For children with hemophilia older than 6 years of age, the American Academy of Pediatrics (AAP) recommends 60 min of exercise or physical activity per day (16). Children under the age of 6 including those with hemophilia should be encouraged to develop a healthy lifestyle with activity as tolerated. Adults are recommended by the CDC to participate in 150 min of moderate-intensity aerobic exercise as well as additional muscle-strengthening activities every week (17).
A wide range of sports and athletic activities may be enjoyed by hemophilia patients without an increased risk of injury. The most commonly recommended activity in the reviewed literature was swimming. Walking and running were next most frequently recommended. Other recommended activities included are listed in Table 2. Research suggests that more intense or strenuous participation as well as higher-impact activities are not associated with an increased risk of injury. This information should be considered when counseling a patient on participation.
It is our recommendation that patients with hemophilia be assessed by their hematologist prior to beginning athletic activity and the different options and necessary precautions reviewed. A review of the patient’s fitness status is also recommended prior to the initiation of activity to ensure the patient may participate safely. There are several tools available to help hematologists determine an appropriate activity. One method includes using the “five-item fitness checklist” created by Seuser et al.  (10). This checklist assesses a patient’s balance and coordination, torso strength, aerobic endurance, flexibility, and body fat content. However, the time and equipment required to do this evaluation may be longer than available in a typical appointment. In this case, it is reasonable to inquire about which activities the patient is interested and then spend time counseling regarding safe participation in this sport. This includes discussion of safety precautions, adequate preparation, and appropriate surveillance relating to the chosen activity. Children will likely require more surveillance by caregivers knowledgeable of the patient’s medical status. The “think once, think twice” method may also be utilized to explore patient interest and facilitate a discussion of a proposed activity.
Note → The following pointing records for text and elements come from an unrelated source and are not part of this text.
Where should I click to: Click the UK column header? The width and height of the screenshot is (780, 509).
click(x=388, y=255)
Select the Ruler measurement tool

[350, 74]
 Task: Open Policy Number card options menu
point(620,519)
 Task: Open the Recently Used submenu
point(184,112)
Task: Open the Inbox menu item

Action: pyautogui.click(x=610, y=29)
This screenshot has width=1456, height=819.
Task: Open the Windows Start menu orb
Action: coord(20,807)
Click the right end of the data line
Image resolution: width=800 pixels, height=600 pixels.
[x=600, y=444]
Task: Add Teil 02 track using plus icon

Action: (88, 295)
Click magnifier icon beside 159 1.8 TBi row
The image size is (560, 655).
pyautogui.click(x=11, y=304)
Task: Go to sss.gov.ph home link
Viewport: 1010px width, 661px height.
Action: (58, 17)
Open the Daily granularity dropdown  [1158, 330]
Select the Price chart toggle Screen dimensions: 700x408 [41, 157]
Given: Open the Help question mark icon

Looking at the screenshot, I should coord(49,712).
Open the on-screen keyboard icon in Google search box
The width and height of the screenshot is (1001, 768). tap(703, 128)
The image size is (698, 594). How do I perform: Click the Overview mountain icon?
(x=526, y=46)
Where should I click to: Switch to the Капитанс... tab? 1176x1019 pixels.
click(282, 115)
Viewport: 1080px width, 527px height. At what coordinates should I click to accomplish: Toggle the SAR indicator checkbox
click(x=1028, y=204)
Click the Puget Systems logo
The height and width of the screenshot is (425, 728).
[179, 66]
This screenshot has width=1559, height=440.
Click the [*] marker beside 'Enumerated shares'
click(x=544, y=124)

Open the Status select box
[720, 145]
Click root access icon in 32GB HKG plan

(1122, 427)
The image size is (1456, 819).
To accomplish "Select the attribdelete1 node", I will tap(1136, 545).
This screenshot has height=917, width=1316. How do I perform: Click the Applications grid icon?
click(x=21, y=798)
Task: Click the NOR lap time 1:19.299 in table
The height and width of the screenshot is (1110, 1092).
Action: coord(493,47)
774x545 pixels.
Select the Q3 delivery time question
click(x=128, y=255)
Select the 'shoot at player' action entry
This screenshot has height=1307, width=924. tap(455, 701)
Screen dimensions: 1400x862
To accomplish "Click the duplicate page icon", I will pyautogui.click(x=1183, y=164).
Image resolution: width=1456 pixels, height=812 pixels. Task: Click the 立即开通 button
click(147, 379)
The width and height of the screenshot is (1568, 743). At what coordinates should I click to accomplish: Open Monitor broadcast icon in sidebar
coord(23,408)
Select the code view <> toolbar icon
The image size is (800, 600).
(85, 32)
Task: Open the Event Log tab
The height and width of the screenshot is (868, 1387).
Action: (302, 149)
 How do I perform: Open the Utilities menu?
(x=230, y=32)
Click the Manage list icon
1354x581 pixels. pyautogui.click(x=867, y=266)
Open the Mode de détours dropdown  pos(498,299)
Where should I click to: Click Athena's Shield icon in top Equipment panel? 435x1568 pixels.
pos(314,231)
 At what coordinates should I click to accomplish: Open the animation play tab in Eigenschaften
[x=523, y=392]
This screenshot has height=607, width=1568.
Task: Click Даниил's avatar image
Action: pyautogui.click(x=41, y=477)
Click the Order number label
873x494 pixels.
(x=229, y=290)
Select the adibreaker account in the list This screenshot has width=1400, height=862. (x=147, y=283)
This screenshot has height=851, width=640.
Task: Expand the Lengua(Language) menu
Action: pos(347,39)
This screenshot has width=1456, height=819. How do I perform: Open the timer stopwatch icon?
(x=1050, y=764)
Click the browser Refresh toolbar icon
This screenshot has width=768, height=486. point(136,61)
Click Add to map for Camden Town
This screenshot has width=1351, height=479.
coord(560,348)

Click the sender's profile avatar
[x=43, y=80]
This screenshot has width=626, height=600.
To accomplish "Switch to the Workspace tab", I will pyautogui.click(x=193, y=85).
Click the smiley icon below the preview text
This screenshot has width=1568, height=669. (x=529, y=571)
If receiving adequate prophylaxis and adequately prepared, it is our belief that a wide range of athletic activities can be enjoyed, including those sports more typically thought of as associated with injury. It is important that individuals be able to participate in an activity that they are interested in and appeals to their peer group, especially in children.
However, there are still some activities which are considered to be too dangerous. The NHF’s recommendations include restricting some of the most dangerous activities, including BMX racing, motor-cross cycling, rodeo participation, wrestling and boxing. In children and perhaps more novice athletes, the activities noted by the NHF to be safe or of moderate risk are recommended. Moderate-to-dangerous activities may also be acceptable depending on the individual in question, and ensuring proper prophylaxis, adequate surveillance, and immediate access to care. This is to be determined by the patient, the patient’s parents in case of children and adolescents, and the supervising hematologist. A list of the activities recommended by the NHF is listed in Table 2. The sports most recommended by these guidelines include swimming, golf, yoga, hiking, sailing, rowing, canoeing, kayaking, bicycling, tai chi, archery, and table tennis. It is possible for hemophilia patients to participate in a wide range of athletic activities providing them with the innumerate benefits of a healthy lifestyle and social involvement.
Conflicts of Interest: The authors have no conflicts of interest to declare.